_DOKUMENT_:
- - -

Welche Rolle nehmen die Medien in Deutschland bei Berichten über erfolgreiche neue Unternehmen ein?
Insgesamt gibt es bereits eine gute standortbezogene Berichterstattung mit einzelnen regionalen Schwerpunkten. Das bezieht sich zum einen auf erfolgreiche Gründungsvorhaben, Preisverleihungen und Start-up Events. So wurde zuletzt über die Gründerinnen Akademien im Bayerischen Rundfunk berichtet. Auch mit dem „Bayreuth Games Accelerator“ konnten wir überregionale mediale Aufmerksamkeit erlangen. Zum anderen fokussiert das Institut für Entrepreneurship & Innovation den Transfer von wissenschaftlichen Erkenntnissen in praxisorientierte Formate, um so relevante wissenschaftliche Erkenntnisse einer breiteren Basis außerhalb des universitären Kontexts zugänglich zu machen. Hier haben wir verschiedene Weiterbildungsangebote entwickelt, die die Mitarbeitenden der (über-)regionalen Unternehmen dazu befähigen, neue Innovationspotenziale für sich zu erschließen und umzusetzen.

- - -

_DATENZEILEN_:
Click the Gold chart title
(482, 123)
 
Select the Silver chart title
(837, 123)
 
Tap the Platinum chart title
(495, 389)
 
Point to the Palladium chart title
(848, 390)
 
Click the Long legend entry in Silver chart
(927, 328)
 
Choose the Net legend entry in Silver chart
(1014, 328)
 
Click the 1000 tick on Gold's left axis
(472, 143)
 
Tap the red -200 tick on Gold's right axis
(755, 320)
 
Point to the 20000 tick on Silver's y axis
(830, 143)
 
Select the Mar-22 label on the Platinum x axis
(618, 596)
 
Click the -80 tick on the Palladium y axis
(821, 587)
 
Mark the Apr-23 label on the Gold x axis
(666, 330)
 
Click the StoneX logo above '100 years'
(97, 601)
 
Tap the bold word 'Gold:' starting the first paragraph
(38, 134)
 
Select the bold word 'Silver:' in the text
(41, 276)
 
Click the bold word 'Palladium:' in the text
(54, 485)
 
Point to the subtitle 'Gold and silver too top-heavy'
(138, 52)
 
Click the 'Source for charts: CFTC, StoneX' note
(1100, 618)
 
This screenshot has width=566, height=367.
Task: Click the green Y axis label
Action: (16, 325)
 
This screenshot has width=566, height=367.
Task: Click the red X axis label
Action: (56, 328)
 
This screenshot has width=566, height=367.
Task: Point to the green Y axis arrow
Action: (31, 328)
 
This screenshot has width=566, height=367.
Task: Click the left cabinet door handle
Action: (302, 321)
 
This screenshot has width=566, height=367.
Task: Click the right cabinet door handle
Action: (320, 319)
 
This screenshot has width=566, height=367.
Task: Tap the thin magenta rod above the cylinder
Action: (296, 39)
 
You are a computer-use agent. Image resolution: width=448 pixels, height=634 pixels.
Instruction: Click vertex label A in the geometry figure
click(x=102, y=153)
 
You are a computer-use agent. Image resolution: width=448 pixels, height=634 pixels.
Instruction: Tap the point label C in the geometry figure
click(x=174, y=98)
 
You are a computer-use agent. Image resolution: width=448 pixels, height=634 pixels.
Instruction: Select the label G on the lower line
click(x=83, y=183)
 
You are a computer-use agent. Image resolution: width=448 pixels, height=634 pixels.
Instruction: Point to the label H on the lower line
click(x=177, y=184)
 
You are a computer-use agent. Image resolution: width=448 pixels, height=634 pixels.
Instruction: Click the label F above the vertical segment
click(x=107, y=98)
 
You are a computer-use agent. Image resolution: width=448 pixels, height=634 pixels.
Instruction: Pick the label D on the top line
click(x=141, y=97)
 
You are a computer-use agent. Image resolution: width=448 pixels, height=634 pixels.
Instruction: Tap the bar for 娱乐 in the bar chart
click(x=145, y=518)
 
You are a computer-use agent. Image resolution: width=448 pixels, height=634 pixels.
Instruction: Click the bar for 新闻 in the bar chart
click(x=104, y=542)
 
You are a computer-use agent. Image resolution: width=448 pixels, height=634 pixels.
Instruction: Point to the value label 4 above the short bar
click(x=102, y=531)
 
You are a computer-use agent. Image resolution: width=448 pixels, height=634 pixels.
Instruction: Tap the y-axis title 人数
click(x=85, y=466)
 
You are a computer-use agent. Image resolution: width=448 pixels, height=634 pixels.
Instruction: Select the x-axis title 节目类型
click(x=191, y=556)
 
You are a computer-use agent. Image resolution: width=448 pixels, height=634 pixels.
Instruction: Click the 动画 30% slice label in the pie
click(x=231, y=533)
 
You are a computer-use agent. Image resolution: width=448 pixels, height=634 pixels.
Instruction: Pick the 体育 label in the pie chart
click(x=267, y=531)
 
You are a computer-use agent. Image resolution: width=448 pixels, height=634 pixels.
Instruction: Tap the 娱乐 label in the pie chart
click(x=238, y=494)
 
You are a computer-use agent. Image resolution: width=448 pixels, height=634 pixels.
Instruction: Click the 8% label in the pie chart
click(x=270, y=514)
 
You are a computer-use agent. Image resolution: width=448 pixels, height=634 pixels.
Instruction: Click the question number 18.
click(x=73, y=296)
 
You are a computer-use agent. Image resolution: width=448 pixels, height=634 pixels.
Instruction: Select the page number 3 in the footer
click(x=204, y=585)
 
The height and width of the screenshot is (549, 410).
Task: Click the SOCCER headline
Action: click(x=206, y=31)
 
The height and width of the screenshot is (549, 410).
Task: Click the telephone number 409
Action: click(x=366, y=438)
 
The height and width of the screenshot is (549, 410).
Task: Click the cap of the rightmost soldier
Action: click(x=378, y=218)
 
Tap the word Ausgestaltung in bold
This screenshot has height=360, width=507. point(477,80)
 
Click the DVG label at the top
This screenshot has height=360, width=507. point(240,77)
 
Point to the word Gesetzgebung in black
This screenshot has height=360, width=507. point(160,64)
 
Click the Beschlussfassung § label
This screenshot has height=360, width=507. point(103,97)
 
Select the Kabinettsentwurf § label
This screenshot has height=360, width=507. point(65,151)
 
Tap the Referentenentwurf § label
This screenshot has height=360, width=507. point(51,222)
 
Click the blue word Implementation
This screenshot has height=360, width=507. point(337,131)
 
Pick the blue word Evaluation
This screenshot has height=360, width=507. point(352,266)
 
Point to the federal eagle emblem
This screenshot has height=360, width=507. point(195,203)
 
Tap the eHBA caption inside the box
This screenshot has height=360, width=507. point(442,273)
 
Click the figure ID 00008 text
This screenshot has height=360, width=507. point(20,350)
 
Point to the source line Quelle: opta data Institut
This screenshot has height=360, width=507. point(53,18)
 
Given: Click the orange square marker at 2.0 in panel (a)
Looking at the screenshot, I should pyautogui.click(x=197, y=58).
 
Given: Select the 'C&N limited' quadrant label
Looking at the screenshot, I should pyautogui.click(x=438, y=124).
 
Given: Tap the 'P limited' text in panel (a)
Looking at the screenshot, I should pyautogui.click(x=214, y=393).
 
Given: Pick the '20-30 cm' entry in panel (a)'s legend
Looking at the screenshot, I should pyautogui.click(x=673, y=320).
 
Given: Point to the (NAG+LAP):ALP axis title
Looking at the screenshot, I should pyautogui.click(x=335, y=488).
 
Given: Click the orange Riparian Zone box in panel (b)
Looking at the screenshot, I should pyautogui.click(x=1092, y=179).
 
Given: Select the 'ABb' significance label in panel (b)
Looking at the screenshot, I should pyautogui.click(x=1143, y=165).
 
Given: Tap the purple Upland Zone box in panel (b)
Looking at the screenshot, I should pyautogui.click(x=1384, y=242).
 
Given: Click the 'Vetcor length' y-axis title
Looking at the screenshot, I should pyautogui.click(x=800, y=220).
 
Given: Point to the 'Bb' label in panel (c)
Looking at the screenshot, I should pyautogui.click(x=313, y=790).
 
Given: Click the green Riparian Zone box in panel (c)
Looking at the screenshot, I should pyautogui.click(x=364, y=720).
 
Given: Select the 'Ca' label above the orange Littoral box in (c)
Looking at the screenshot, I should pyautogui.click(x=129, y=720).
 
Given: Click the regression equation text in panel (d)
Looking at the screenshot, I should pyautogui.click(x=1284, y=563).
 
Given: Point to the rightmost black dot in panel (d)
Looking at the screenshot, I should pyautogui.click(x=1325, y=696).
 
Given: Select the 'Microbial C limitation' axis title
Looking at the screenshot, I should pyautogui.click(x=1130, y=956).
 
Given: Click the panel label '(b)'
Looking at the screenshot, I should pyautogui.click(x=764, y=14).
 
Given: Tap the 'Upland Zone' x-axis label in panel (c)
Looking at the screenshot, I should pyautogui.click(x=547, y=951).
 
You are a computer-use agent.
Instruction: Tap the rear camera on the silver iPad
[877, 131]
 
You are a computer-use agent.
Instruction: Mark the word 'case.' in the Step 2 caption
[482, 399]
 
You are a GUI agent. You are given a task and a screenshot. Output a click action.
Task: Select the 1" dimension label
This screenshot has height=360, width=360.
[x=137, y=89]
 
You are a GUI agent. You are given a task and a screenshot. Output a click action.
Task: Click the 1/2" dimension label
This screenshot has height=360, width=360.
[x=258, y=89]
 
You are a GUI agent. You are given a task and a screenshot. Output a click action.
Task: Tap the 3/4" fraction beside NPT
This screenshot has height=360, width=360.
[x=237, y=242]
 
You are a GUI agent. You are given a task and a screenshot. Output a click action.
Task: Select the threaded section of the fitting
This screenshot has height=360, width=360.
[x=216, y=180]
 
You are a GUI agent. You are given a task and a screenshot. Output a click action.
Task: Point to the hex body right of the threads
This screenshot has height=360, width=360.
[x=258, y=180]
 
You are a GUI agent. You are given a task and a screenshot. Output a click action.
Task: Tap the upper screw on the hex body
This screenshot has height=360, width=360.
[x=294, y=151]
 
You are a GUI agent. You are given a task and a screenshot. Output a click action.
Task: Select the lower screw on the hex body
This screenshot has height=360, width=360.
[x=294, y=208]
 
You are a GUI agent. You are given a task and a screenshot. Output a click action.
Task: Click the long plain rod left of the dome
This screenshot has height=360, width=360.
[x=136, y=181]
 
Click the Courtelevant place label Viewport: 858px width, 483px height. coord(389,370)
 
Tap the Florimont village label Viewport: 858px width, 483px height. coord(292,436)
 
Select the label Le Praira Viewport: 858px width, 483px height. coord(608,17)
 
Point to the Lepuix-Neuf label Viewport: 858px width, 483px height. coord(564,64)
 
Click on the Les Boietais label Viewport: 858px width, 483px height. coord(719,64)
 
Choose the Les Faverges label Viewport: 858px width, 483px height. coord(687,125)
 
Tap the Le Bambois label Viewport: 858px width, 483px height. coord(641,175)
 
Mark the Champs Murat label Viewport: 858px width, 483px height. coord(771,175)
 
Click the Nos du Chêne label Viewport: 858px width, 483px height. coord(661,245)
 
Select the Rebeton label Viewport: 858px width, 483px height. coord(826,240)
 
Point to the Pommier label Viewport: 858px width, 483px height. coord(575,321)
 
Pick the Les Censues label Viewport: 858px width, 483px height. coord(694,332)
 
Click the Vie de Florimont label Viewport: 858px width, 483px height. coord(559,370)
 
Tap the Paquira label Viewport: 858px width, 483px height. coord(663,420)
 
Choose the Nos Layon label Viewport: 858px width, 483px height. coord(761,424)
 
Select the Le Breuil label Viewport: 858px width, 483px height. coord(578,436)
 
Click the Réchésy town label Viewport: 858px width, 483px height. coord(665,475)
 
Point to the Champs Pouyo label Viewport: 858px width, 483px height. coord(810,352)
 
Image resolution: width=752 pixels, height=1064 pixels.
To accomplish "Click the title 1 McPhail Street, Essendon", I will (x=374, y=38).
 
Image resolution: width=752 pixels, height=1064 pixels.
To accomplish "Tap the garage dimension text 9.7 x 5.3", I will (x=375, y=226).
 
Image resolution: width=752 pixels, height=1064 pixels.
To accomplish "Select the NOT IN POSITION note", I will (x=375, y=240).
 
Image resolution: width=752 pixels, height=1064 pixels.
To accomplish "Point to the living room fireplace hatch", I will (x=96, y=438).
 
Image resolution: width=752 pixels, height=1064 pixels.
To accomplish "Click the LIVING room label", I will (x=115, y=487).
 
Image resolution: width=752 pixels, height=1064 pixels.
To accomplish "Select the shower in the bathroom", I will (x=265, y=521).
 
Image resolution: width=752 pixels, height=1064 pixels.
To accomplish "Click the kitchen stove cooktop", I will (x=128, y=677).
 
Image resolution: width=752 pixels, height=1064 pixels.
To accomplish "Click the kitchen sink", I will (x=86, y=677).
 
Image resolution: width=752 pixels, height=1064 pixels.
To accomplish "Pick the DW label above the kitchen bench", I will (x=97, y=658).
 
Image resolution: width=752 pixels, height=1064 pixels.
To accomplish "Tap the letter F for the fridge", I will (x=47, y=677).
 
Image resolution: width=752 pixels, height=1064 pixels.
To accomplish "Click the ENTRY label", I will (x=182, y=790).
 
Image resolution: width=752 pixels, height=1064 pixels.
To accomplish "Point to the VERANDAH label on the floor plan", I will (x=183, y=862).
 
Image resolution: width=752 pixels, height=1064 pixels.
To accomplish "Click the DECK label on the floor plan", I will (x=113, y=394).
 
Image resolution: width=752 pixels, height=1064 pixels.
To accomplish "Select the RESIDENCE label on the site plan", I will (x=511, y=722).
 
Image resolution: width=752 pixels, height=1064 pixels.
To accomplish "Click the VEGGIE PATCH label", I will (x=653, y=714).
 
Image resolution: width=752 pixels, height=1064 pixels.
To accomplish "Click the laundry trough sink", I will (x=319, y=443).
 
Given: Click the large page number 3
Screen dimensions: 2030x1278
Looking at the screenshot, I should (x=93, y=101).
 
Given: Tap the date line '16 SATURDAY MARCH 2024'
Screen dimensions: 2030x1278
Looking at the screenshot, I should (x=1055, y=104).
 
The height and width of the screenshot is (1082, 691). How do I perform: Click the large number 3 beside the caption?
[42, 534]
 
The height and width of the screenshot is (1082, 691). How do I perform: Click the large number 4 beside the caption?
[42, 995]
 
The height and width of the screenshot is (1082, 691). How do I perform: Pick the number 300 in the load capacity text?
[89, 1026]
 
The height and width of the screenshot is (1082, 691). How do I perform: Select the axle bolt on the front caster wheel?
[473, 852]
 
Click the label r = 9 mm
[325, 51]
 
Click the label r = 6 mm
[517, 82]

- - -

_ARBEITSAUFTRÄGE_:
#1 Worüber wurde laut dem Dokument über Medienberichte zu neuen Unternehmen zuletzt im Bayerischen Rundfunk berichtet?
#2 Schreib die Fortsetzung des Dokuments über Medienberichte zu neuen Unternehmen, beginnend nach seinem letzten Satz.
Die Einträge sind hierfür ohne Belang.

_ERWARTETE ERGEBNISSE_:
#1 Über die Gründerinnen Akademien.

#2
Ganz allgemein würden wir uns natürlich wünschen, wenn sich die mediale Berichterstattung über erfolgreiche neue Unternehmen im überregionalen Kontext verstärken würde. Eine positive mediale Berichterstattung ist ein starker Multiplikator, um das Gründungsgeschehen in Deutschland einer möglichst breiten Masse zugänglich zu machen und für die Thematik zu sensibilisieren. So könnten die hervorragende Leistung von Gründerinnen und Gründern stärker hervorgehoben und für die Etablierung positiver Rollenbilder genutzt werden. Als Gesamtheit können wir von den Ideen unser Gründerinnen und Gründer zur Lösung gesellschaftlicher und sozialer Probleme profitieren. Die mediale Berichterstattung spielt dabei also eine zentrale Rolle, sowohl in der Kommunikation von Erfolgen, aber auch in der Analyse von Fehlschlägen und wie aus diesen gelernt werden kann. Daher hoffen wir, dass unsere Bestrebungen in diesen Bereichen zu einer breiteren medialen Berichterstattung führen und die Erfolgsgeschichten als Inspirationen für Andere dienen können.
Was muss sich in Deutschland dringend ändern, damit mehr (junge) Menschen künftig den Schritt in die Selbständigkeit wagen?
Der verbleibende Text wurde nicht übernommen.